> [To do]: Every line that holds the word "agent" needs to be copied from the data below.

> [Data to examine]:
-- Opening Marker --

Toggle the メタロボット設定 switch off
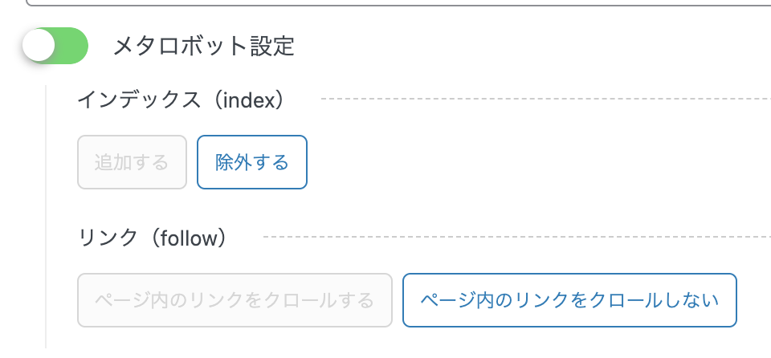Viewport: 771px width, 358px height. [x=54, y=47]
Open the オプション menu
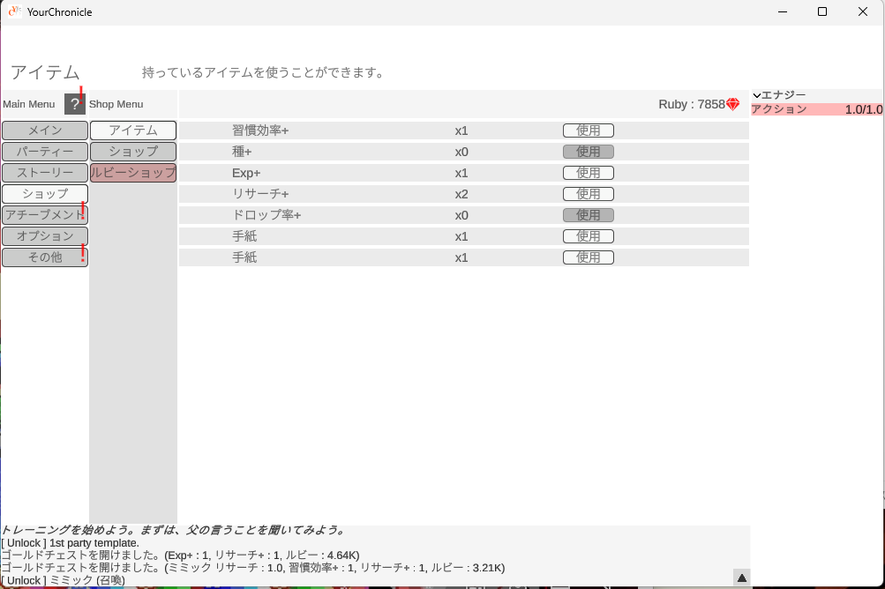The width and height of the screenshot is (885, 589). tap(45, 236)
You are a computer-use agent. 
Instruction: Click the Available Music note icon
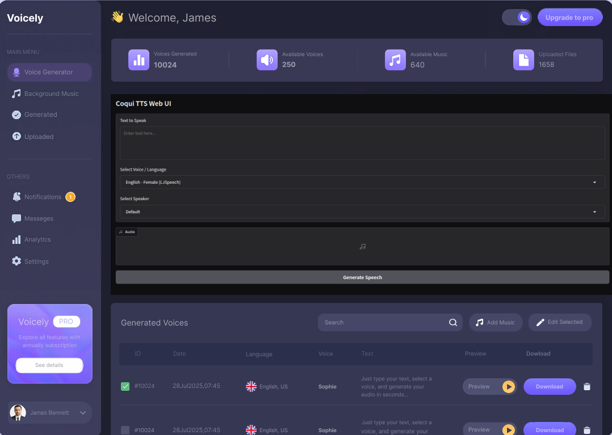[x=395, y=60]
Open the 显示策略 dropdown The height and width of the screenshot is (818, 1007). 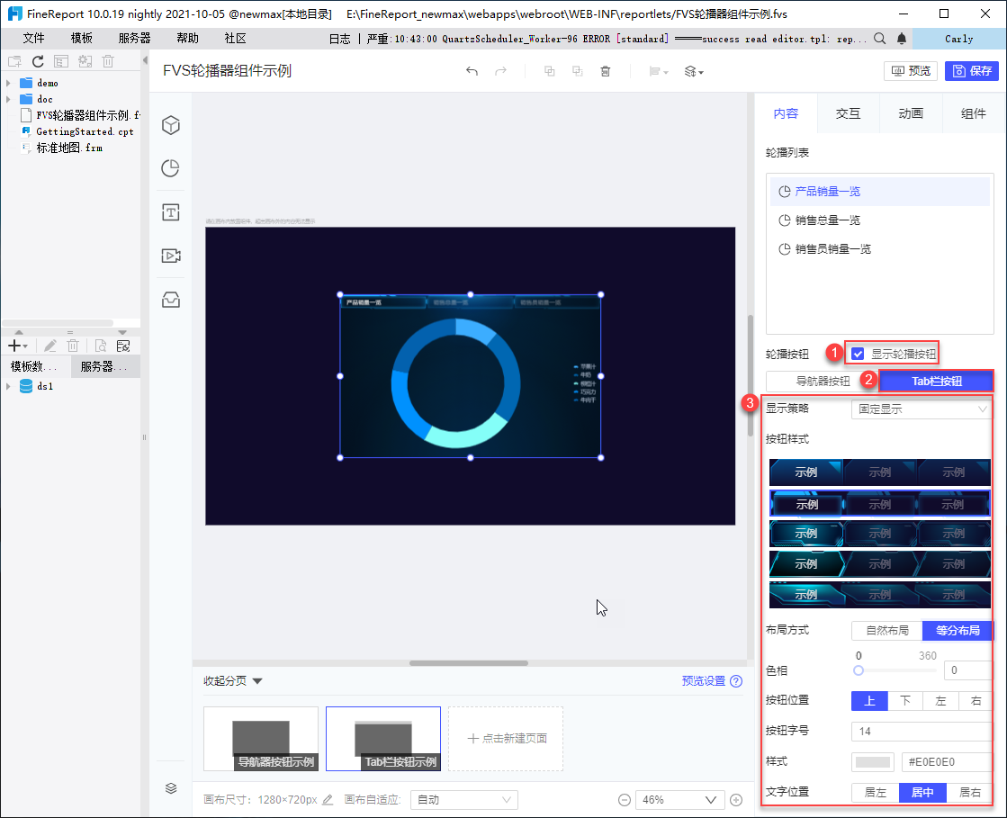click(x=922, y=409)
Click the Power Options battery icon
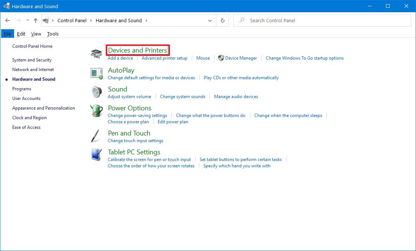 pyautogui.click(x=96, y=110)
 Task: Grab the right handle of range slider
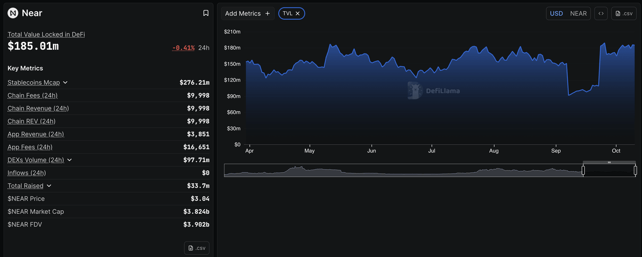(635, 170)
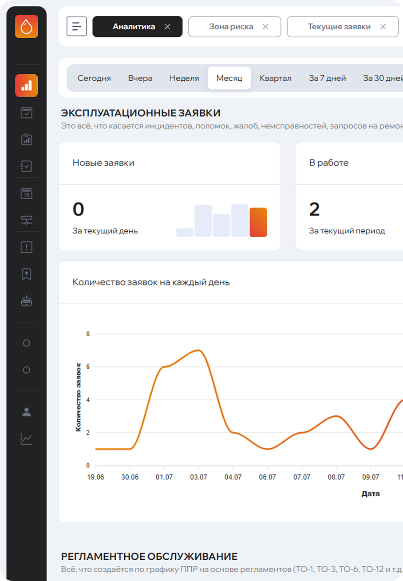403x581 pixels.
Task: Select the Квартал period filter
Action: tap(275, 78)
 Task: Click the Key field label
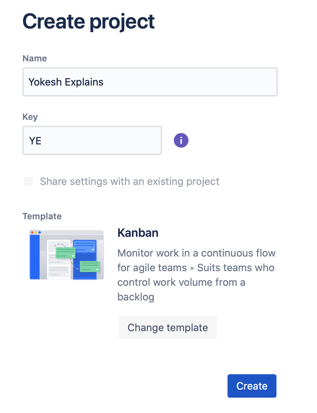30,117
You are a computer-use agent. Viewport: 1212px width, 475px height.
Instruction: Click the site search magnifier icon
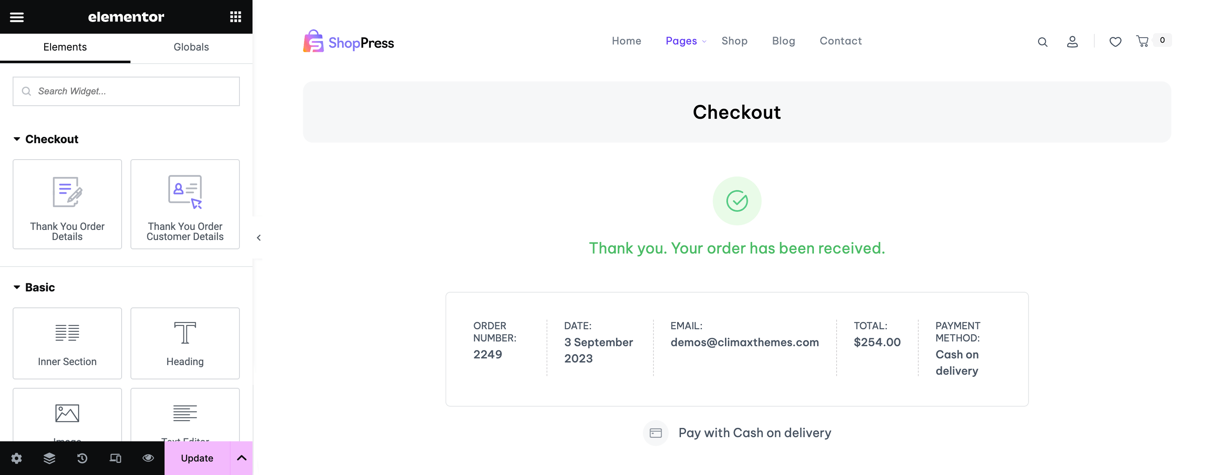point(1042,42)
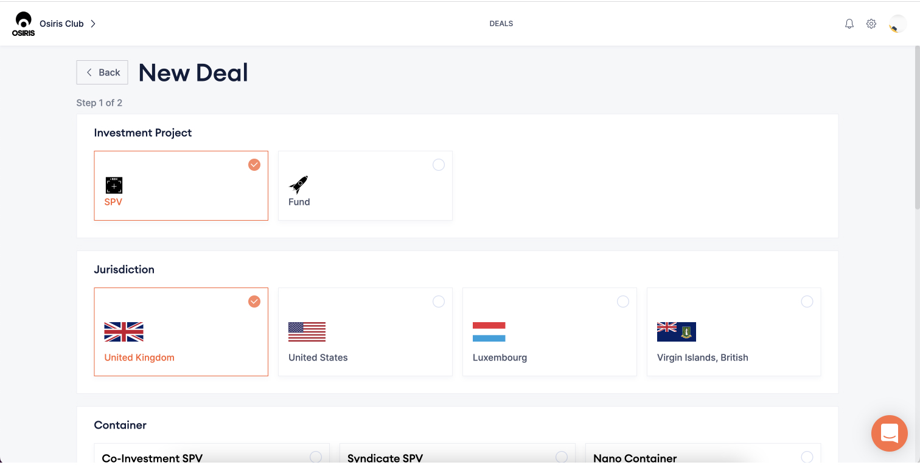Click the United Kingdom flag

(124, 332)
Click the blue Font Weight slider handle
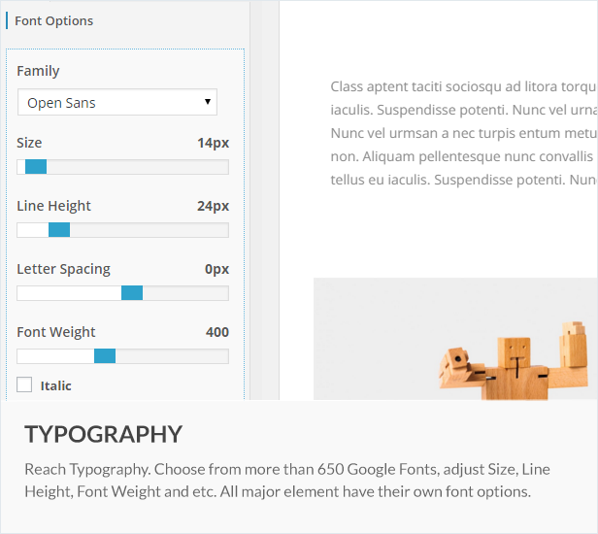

-- Closing Marker --

> [Solution to this task]:
You are a computer-use agent. 
You are a computer-use agent. Viewport: 1212px width, 475px height.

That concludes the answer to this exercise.